Involvement of interleukin-6 and prostaglandin E2 in periarticular osteoporosis of postmenopausal women with rheumatoid arthritis

In experimental arthritis, blocking of the receptor activator of nuclear factor κB ligand (RANKL) by osteo-protegerin (OPG) treatment prevents bone loss but not inflammation, suggesting that there are inflammation-related factors that regulate RANKL and OPG. However, it is not known which factors regulate RANKL and OPG in human inflammation-induced bone loss. To clarify the inflammation-related factors that play a role in periarticular osteoporosis in patients with rheumatoid arthritis (RA), the synovial fluid and synovium of the knee joint, and the periarticular cancellous bone of the femoral condyle were collected at surgery from postmenopausal women with RA or osteoarthritis (OA). All patients with RA had radiologic bone loss on the femoral condyles, while such a loss was not observed in patients with OA. The present study examined: (i) tumor necrosis factor α (TNFα), interleukin (IL)-1β and IL-6 levels in synovial fluid; (ii) TNFα, IL-1β and IL-6 messenger RNA (mRNA) expression in the synovium and the cancellous bone that contained bone marrow; and (iii) IL-6 and prostaglandin E2 (PGE2) production in cultured osteoblast-lineage cells derived from collagenase-treated cancellous bone fragments.
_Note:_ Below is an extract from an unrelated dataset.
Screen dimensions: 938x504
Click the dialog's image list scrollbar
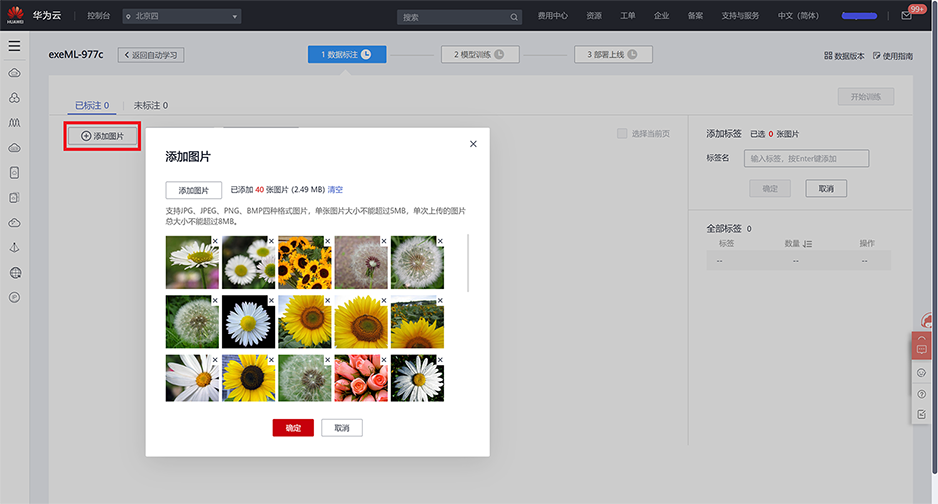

Inflammation of the knee joints in patients with RA was confirmed by significantly higher proinflammatory cytokine levels in the synovial fluid and the synovium than those seen in patients with OA. In patients with RA, mRNA expression of IL-6, but not TNFα and IL-1β, in the cancellous bone and IL-6 and PGE2 production in the osteoblast-lineage cells were significantly higher than in patients with OA. These findings suggest, for the first time, that IL-6 is involved in periarticular osteoporosis in postmenopausal women with RA. IL-6 and PGE2 released from osteoblast-lineage cells could be, at least in part, responsible for human inflammation-induced bone loss.